Exeter Terms Off Campus
Become fluent in French, take a walk in Shakespeare’s shoes, ski in the Alps with your German classmates or tend a working farm in Vermont.
Our off-campus term programs allow Exonians a new experience away from the Harkness table. Spend three months abroad in Germany, England, Italy, Japan, Spain or the Bahamas, or stay a little closer to Exeter with opportunities at the Mountain School in Vershire, Vermont, or our Washington Intern Program on Capitol Hill.
Experiential Learning
Our fall, spring and summer breaks provide myriad opportunities to take our education on the road, redefining the term “field trip.” Week-long trips, led by Exeter faculty, offer programming a variety subjects and interests:
Diversity, Equity and Inclusion
Visit Ellis Island and discover how immigration has shaped the city of New York and its collective culture. Study blues and jazz in New Orleans, while also delving into the genres’ complicated past rooted in slavery and segregation. Head to Philadelphia and investigate the history and economics of private prisons. Our Harkness pedagogy is grounded in the belief that we are better equipped to learn and to lead when our thoughts are tested by others, particularly by those whose thoughts or identities are different from our own.
History, Literature and the Arts
Study Shakespeare, dig into classical archeology or tour with the music department on a cultural exchange and performance program. The Classical Languages Department partners with The Gabii Project to spend part of summer on a dig in Central Italy. Our History Department makes regular trips to Alabama to be near the origins of the Civil Rights movement. And 2024, our jazz ensemble toured and performed in the birthplace of jazz, New Orleans.

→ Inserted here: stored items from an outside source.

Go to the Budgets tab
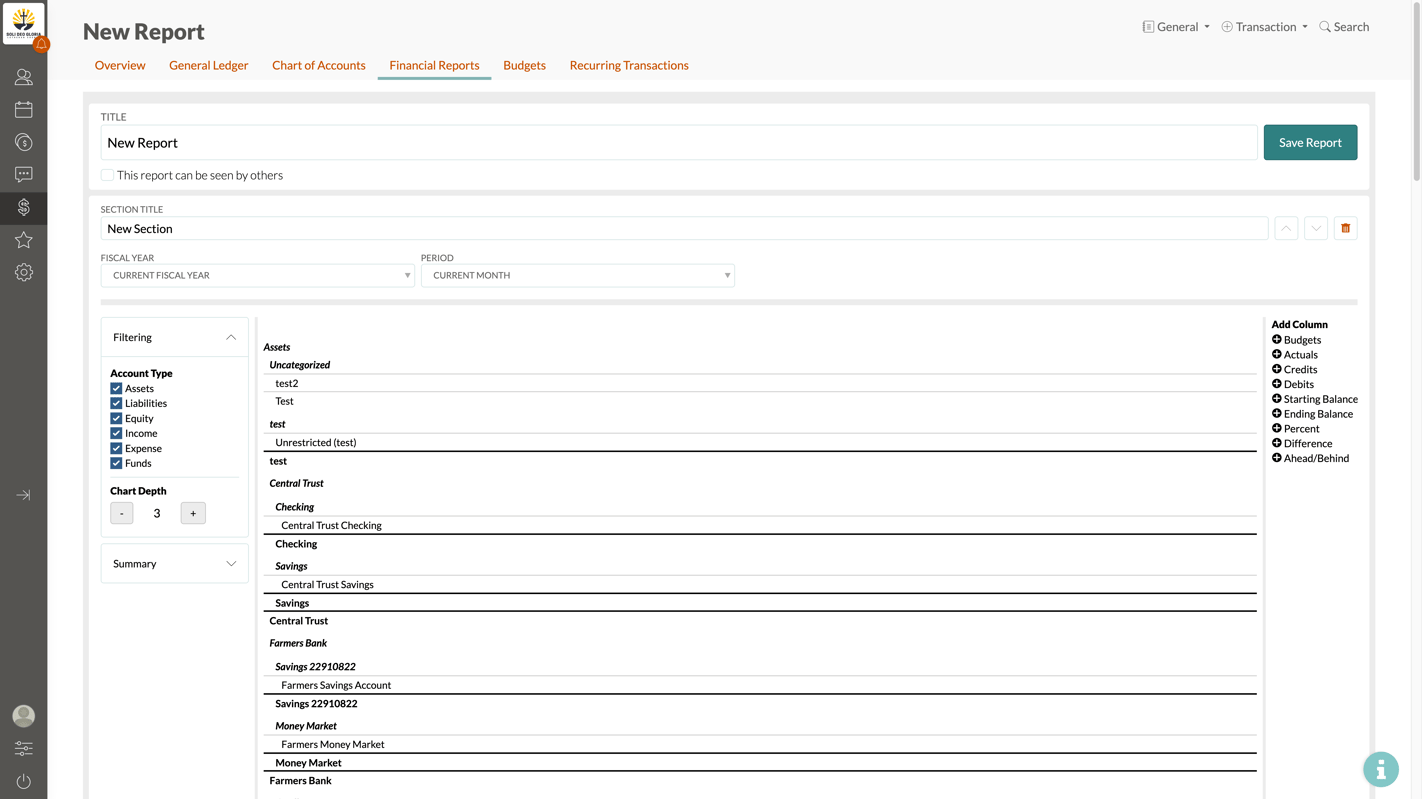click(x=524, y=65)
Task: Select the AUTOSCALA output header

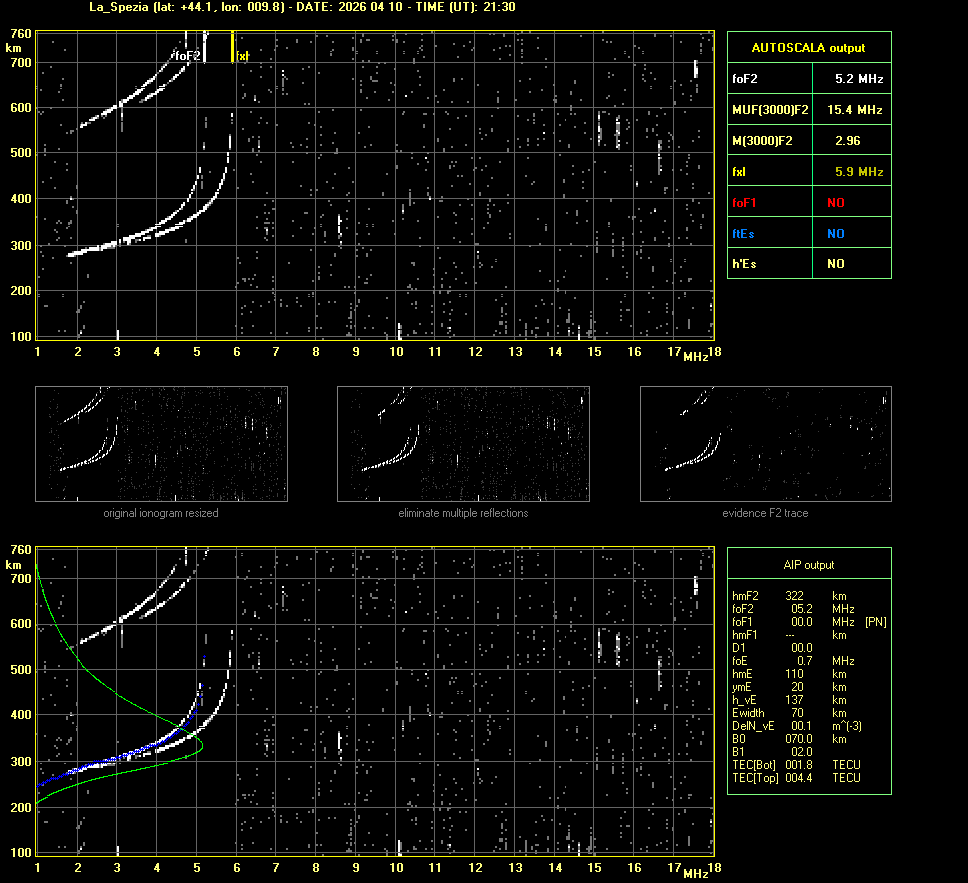Action: [x=808, y=47]
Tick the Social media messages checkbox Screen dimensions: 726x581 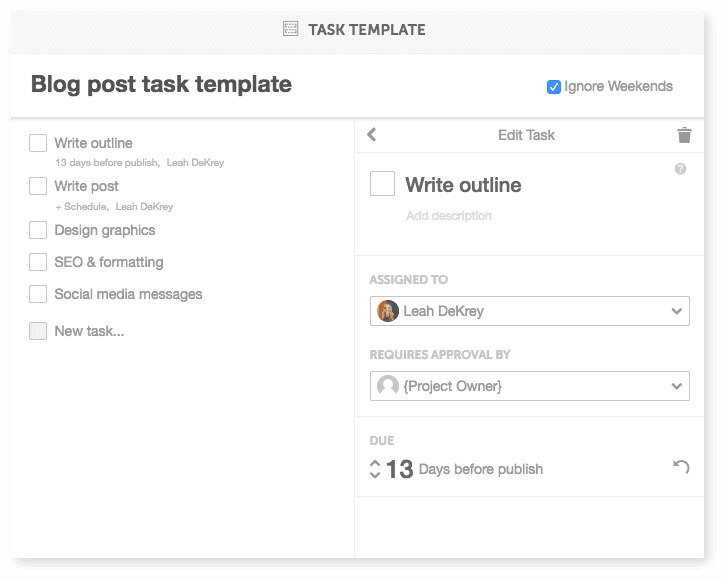point(38,294)
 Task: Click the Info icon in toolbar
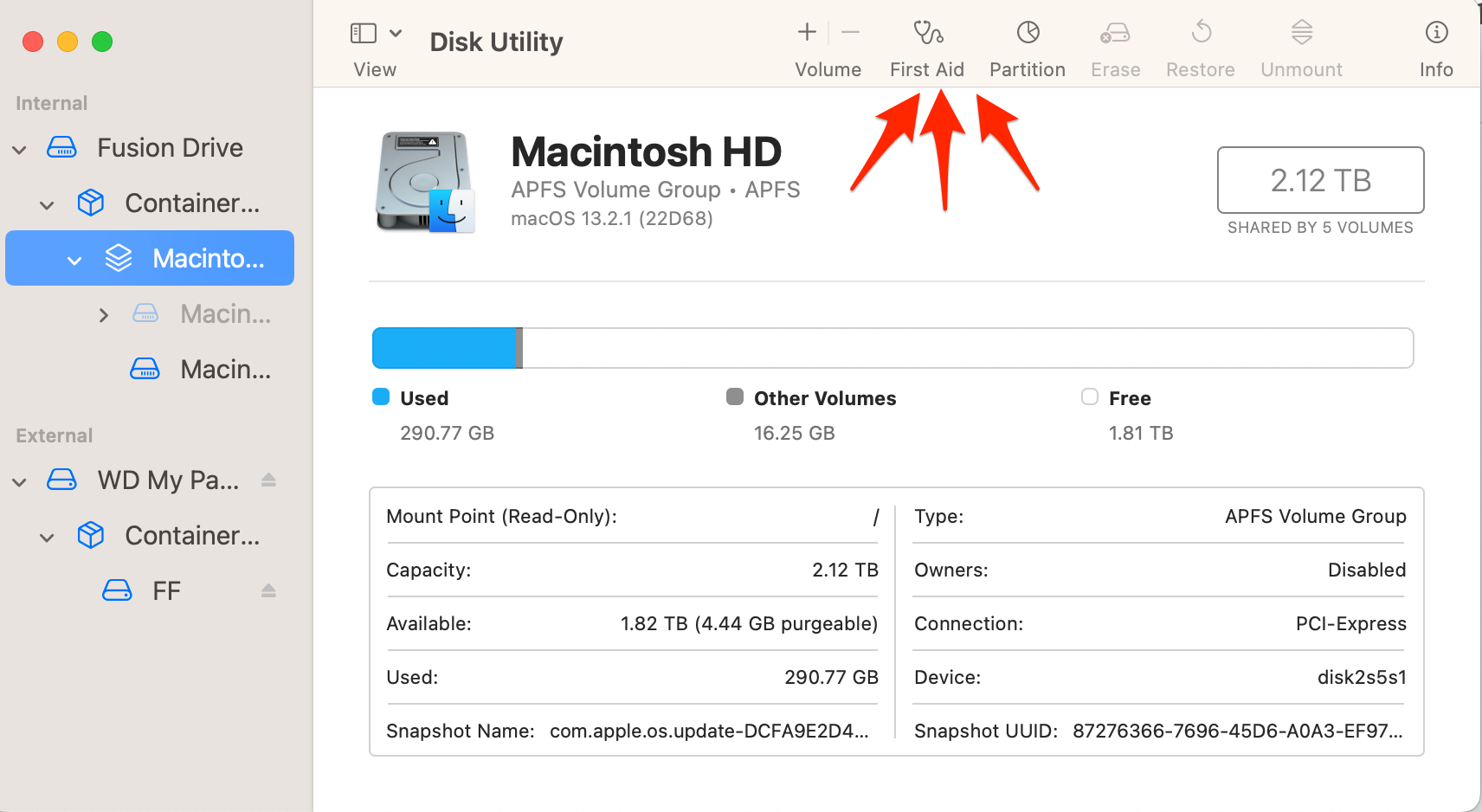point(1436,34)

Environment and Sustainability
Exeter students might venture to Yellowstone National Park to study wolf reintroduction and the effects of climate change; or travel to Costa Rica contribute to pollinator research in the mountains Puntarenas province. Our programs provide students with opportunities to explore environmental issues and develop a sense of connection with and stewardship for the natural world.

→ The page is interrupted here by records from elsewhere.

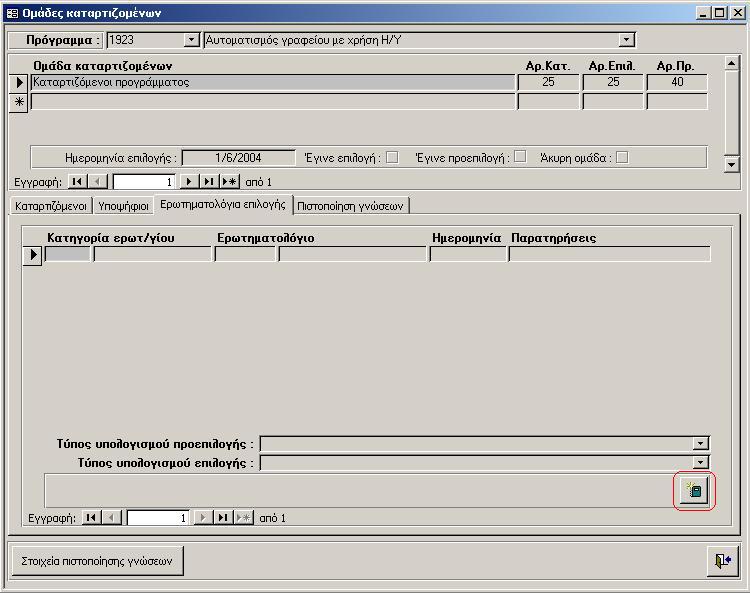Select the Καταρτιζόμενοι προγράμματος row selector arrow

[x=19, y=83]
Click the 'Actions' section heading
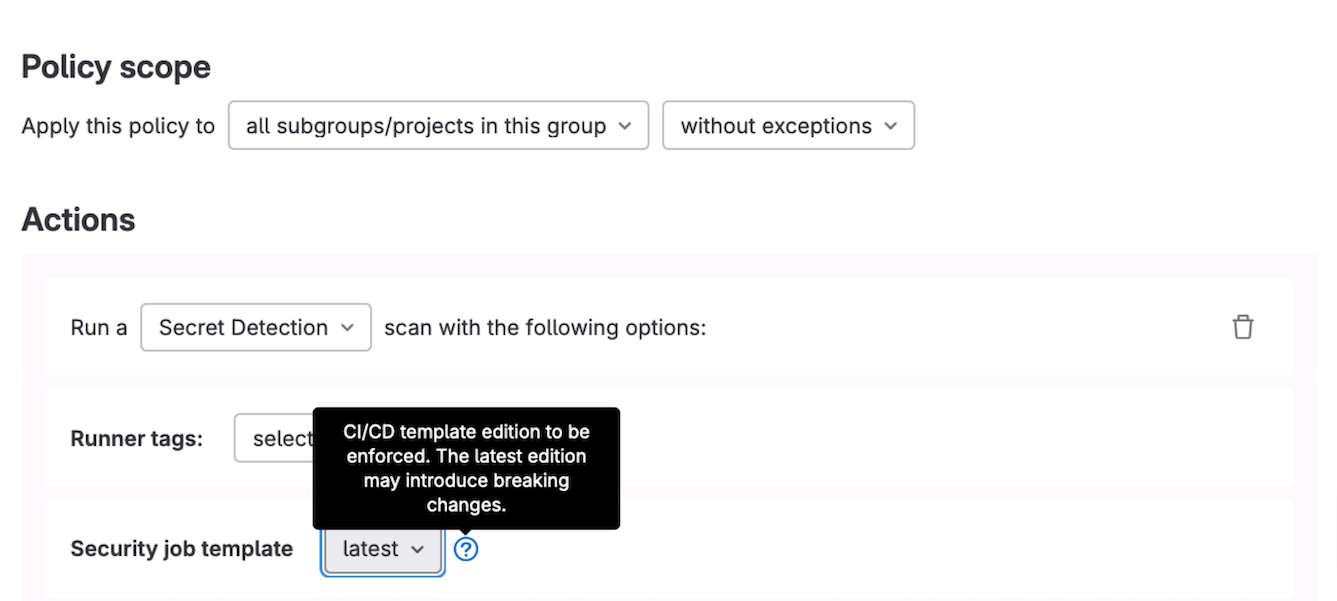The width and height of the screenshot is (1337, 601). pyautogui.click(x=78, y=219)
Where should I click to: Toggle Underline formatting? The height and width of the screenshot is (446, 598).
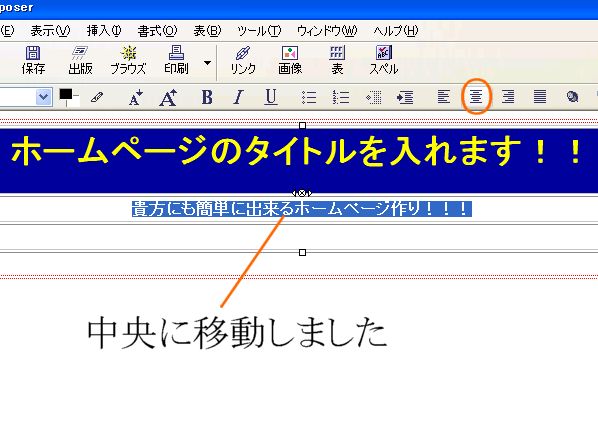coord(270,97)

Business and Entrepreneurship
Using startup-friendly Berlin, Germany, as their classroom, students learn to leverage their business skills to create sustainable solutions to community challenges. Closer to home, students spend Thanksgiving break in Boston exploring the intersection of ethics and engineering. Other opportunities include a summer of study at Penn’s Wharton School and attending the annual Future Business Leaders of America conference (upcoming destinations include Anaheim, San Antonio and Salt Lake City).
Community Engagement
Spend a school break putting our non sibi values into action in communities beyond Exeter. Our students venture to New Orleans annually to help rebuild communities, including repairing homes, planting gardens, restoring community parks and contributing to other neighborhood revitalization projects.
Other Study Abroad Opportunities
Spend a year immersed in a foreign culture — refining your language skills, living with a host family, and traveling with students from other schools. Chartered collaboratively by Exeter, Phillips Academy and St. Paul’s School in 1964 and now serving hundreds of high schools, School Year Abroad offers students a yearlong, immersive, and international cultural experience. Students live with host families, learn alongside other foreign students, and go deep into a country’s culture, history, literature, art, politics and more.
Internships & Fellowships
Exeter has ambitiously expanded its offerings over the past two years for internships for rising seniors. Open by application, the internships place students in diverse professional settings, predominantly mentored by an Exeter alum or parent. Recent opportunities have included shadowing plastic and reconstructive surgeons, research roles in an investment management firm and serving as an assistant for a Bay Area interior designer. These new internships broaden a program that has included a long-running partnership with Dr. Seung Kim ’81, director of the Stanford Diabetes Research Center.